• _TEXT SEGMENT_:
# # # #
History
When Japan opened its first railway between Shimbashi in Tokyo and Yokohama in 1872, the work was directed by foreign engineers, and the 1,067 mm gauge was proposed by the British civil engineer Edmund Morel, drawing on his earlier experience building railways in New Zealand. The narrower gauge was cheaper to build through Japan's hilly, often cramped terrain: tighter curves, narrower earthworks, and lighter structures all cost less than a full standard-gauge line. The decision was practical rather than ideological, but because the first line set the pattern, every line built afterward followed it, and the narrow gauge became the de facto national standard. It is often called "Cape gauge" — a name that comes not from Japan but from southern Africa, where the same 3 ft 6 in gauge was adopted as the standard for the Cape Government Railways in the Cape Colony in 1873, a year after Japan's first line opened.
Not everyone was content with the narrow gauge. As early as around 1887 the railway administrator Inoue Masaru, then head of the railway bureau, rejected calls to convert the lines, defending 3 ft 6 in as appropriate for Japan. The argument resurfaced more forcefully in the early twentieth century as a national policy debate. Gotō Shinpei, who became the first president of the Railway Agency (Tetsudōin) in 1908, championed converting the network to 1,435 mm standard gauge — the "upgrade first" position (kaishu-kenju) — and in 1909 ordered detailed studies comparing the construction and operating costs of 1,435 mm and 1,067 mm lines. Wider track promised faster, heavier, more powerful trains.
# # # #
• _RECORDS PROVIDED_:
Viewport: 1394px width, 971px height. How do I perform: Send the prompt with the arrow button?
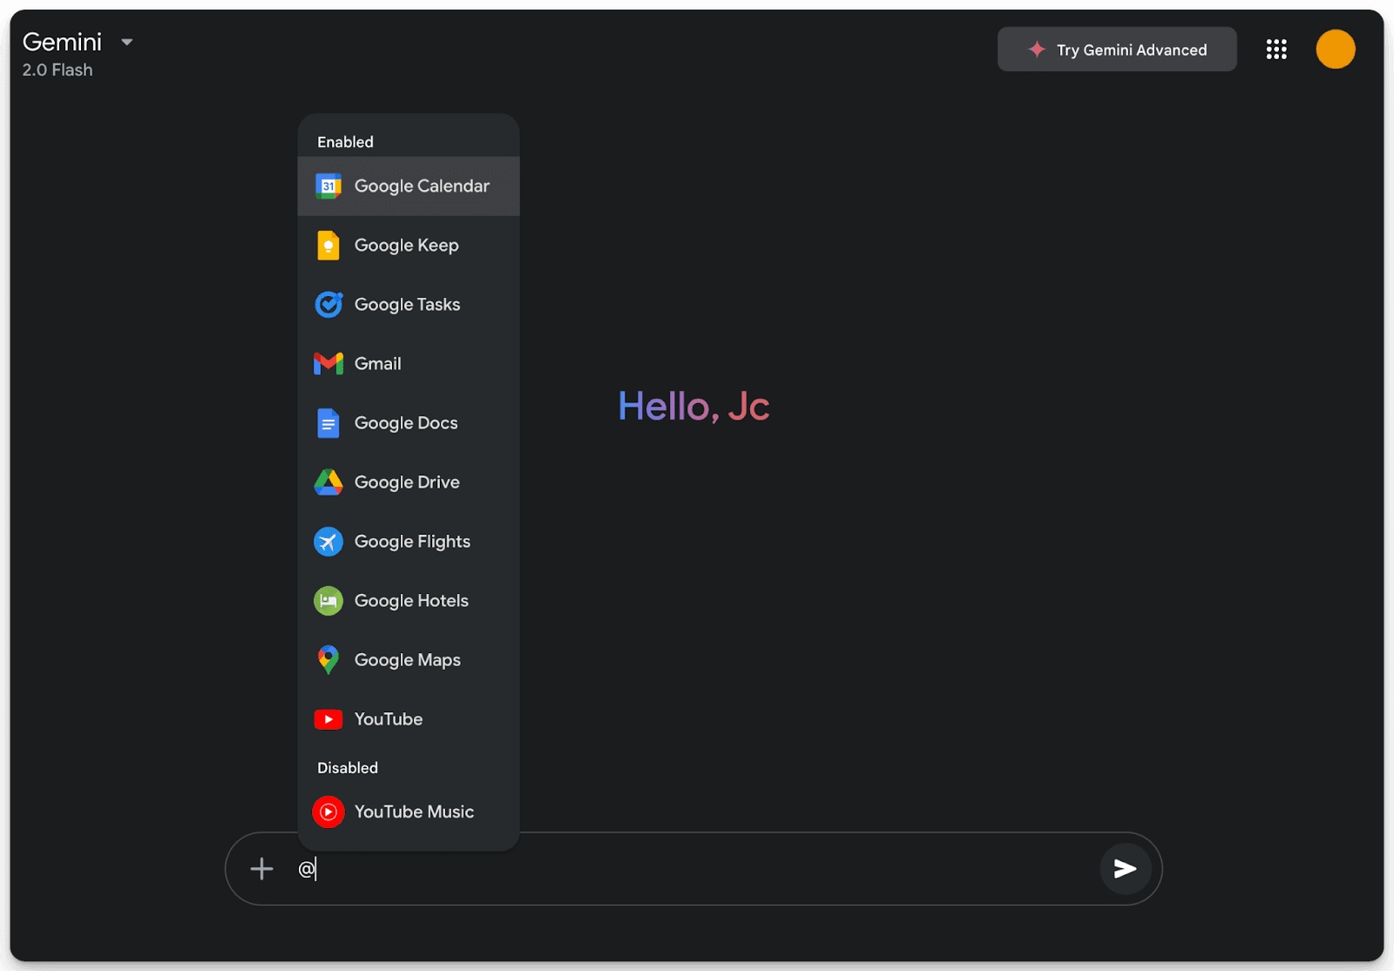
# # # #
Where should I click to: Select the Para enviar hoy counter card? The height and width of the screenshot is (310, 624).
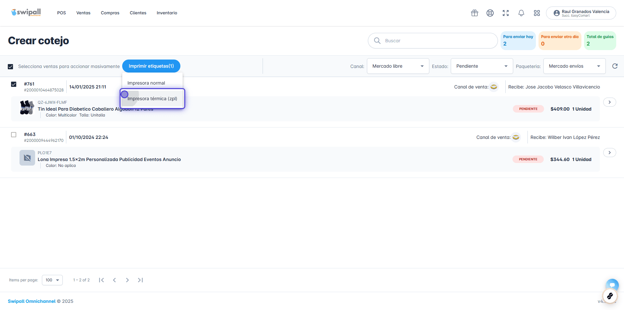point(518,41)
# # # #
• _WRITTEN TASK 1_:
Answer these from the history of Japan's railway gauge:
(a) Who proposed the 1,067 mm gauge for Japan's first railway?
(b) In what year was the 3 ft 6 in gauge adopted as the standard for the Cape Government Railways?
(c) In what year did Gotō Shinpei order studies comparing the costs of 1,435 mm and 1,067 mm lines?
• _WRITTEN TASK 2_: From the history of Japan's railway gauge, write out the part that starts with the words "Not everyone was" and ends with "more powerful trains.".

• _COMPLETE OUTPUT 1_:
(a) Edmund Morel, a British civil engineer.
(b) 1873.
(c) 1909.

• _COMPLETE OUTPUT 2_:
Not everyone was content with the narrow gauge. As early as around 1887 the railway administrator Inoue Masaru, then head of the railway bureau, rejected calls to convert the lines, defending 3 ft 6 in as appropriate for Japan. The argument resurfaced more forcefully in the early twentieth century as a national policy debate. Gotō Shinpei, who became the first president of the Railway Agency (Tetsudōin) in 1908, championed converting the network to 1,435 mm standard gauge — the "upgrade first" position (kaishu-kenju) — and in 1909 ordered detailed studies comparing the construction and operating costs of 1,435 mm and 1,067 mm lines. Wider track promised faster, heavier, more powerful trains.